§ **Recorded data**
%%

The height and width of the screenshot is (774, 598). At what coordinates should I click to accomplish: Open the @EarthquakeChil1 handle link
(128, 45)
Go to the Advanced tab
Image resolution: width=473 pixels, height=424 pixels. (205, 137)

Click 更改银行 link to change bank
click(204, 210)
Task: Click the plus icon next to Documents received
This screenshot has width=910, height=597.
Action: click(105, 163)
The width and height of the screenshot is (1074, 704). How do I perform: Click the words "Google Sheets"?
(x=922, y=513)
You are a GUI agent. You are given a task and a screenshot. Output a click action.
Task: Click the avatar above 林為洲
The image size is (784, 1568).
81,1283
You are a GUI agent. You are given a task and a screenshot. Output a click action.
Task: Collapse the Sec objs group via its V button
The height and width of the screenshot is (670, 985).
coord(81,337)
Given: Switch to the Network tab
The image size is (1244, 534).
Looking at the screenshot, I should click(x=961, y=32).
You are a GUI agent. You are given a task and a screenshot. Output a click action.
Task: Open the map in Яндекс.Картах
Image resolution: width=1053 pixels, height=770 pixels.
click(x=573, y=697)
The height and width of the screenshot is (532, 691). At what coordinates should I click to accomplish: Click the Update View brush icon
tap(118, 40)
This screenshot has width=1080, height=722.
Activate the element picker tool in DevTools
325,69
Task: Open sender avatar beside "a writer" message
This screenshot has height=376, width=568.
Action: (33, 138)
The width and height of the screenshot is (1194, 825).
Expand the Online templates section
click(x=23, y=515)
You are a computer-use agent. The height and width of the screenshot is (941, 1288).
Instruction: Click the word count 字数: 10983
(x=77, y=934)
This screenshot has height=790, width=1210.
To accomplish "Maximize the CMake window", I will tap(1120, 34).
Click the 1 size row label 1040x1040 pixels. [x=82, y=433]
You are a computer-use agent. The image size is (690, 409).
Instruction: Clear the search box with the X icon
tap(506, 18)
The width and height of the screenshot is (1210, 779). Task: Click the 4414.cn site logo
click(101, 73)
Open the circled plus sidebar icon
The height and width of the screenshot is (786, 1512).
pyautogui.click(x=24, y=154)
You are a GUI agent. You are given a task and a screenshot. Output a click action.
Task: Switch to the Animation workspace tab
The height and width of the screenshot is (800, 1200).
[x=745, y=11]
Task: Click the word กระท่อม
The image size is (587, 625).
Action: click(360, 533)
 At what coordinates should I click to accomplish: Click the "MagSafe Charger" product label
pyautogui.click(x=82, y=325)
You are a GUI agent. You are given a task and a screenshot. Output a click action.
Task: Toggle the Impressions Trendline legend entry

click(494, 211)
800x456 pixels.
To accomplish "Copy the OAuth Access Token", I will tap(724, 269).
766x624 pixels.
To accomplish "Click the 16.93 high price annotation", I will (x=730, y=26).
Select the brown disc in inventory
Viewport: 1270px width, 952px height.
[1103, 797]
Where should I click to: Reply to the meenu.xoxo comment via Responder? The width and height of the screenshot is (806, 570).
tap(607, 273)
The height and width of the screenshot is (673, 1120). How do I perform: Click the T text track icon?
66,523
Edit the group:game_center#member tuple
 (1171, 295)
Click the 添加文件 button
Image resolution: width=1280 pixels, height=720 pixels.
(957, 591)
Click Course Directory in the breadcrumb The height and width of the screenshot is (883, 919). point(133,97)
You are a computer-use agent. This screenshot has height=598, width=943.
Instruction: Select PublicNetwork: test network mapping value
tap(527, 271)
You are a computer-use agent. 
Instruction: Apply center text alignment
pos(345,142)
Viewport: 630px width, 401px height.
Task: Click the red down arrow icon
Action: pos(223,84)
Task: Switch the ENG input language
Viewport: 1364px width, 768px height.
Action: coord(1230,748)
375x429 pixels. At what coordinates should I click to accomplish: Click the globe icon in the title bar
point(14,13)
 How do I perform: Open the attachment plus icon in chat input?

%%

Each record is to be retyped exactly as it appears.

The height and width of the screenshot is (774, 598). At what coordinates should I click to accomplish: Open the @EarthquakeChil1 handle link
(128, 45)
Go to the Advanced tab
Image resolution: width=473 pixels, height=424 pixels. (205, 137)

Click 更改银行 link to change bank
click(204, 210)
Task: Click the plus icon next to Documents received
This screenshot has width=910, height=597.
Action: click(105, 163)
The width and height of the screenshot is (1074, 704). How do I perform: Click the words "Google Sheets"?
(x=922, y=513)
You are a GUI agent. You are given a task and a screenshot. Output a click action.
Task: Click the avatar above 林為洲
The image size is (784, 1568).
81,1283
You are a GUI agent. You are given a task and a screenshot. Output a click action.
Task: Collapse the Sec objs group via its V button
The height and width of the screenshot is (670, 985).
coord(81,337)
Given: Switch to the Network tab
The image size is (1244, 534).
Looking at the screenshot, I should click(x=961, y=32).
You are a GUI agent. You are given a task and a screenshot. Output a click action.
Task: Open the map in Яндекс.Картах
Image resolution: width=1053 pixels, height=770 pixels.
click(x=573, y=697)
The height and width of the screenshot is (532, 691). At what coordinates should I click to accomplish: Click the Update View brush icon
tap(118, 40)
This screenshot has width=1080, height=722.
Activate the element picker tool in DevTools
325,69
Task: Open sender avatar beside "a writer" message
This screenshot has height=376, width=568.
Action: (33, 138)
The width and height of the screenshot is (1194, 825).
Expand the Online templates section
click(x=23, y=515)
You are a computer-use agent. The height and width of the screenshot is (941, 1288).
Instruction: Click the word count 字数: 10983
(x=77, y=934)
This screenshot has height=790, width=1210.
To accomplish "Maximize the CMake window", I will tap(1120, 34).
Click the 1 size row label 1040x1040 pixels. [x=82, y=433]
You are a computer-use agent. The image size is (690, 409).
Instruction: Clear the search box with the X icon
tap(506, 18)
The width and height of the screenshot is (1210, 779). Task: Click the 4414.cn site logo
click(101, 73)
Open the circled plus sidebar icon
The height and width of the screenshot is (786, 1512).
pyautogui.click(x=24, y=154)
You are a GUI agent. You are given a task and a screenshot. Output a click action.
Task: Switch to the Animation workspace tab
The height and width of the screenshot is (800, 1200).
[x=745, y=11]
Task: Click the word กระท่อม
The image size is (587, 625).
Action: click(360, 533)
 At what coordinates should I click to accomplish: Click the "MagSafe Charger" product label
pyautogui.click(x=82, y=325)
You are a GUI agent. You are given a task and a screenshot. Output a click action.
Task: Toggle the Impressions Trendline legend entry

click(494, 211)
800x456 pixels.
To accomplish "Copy the OAuth Access Token", I will tap(724, 269).
766x624 pixels.
To accomplish "Click the 16.93 high price annotation", I will (x=730, y=26).
Select the brown disc in inventory
Viewport: 1270px width, 952px height.
[1103, 797]
Where should I click to: Reply to the meenu.xoxo comment via Responder? The width and height of the screenshot is (806, 570).
tap(607, 273)
The height and width of the screenshot is (673, 1120). How do I perform: Click the T text track icon?
66,523
Edit the group:game_center#member tuple
 (1171, 295)
Click the 添加文件 button
Image resolution: width=1280 pixels, height=720 pixels.
(957, 591)
Click Course Directory in the breadcrumb The height and width of the screenshot is (883, 919). point(133,97)
You are a computer-use agent. This screenshot has height=598, width=943.
Instruction: Select PublicNetwork: test network mapping value
tap(527, 271)
You are a computer-use agent. 
Instruction: Apply center text alignment
pos(345,142)
Viewport: 630px width, 401px height.
Task: Click the red down arrow icon
Action: pos(223,84)
Task: Switch the ENG input language
Viewport: 1364px width, 768px height.
Action: coord(1230,748)
375x429 pixels. At what coordinates should I click to accomplish: Click the globe icon in the title bar
point(14,13)
 How do I perform: Open the attachment plus icon in chat input?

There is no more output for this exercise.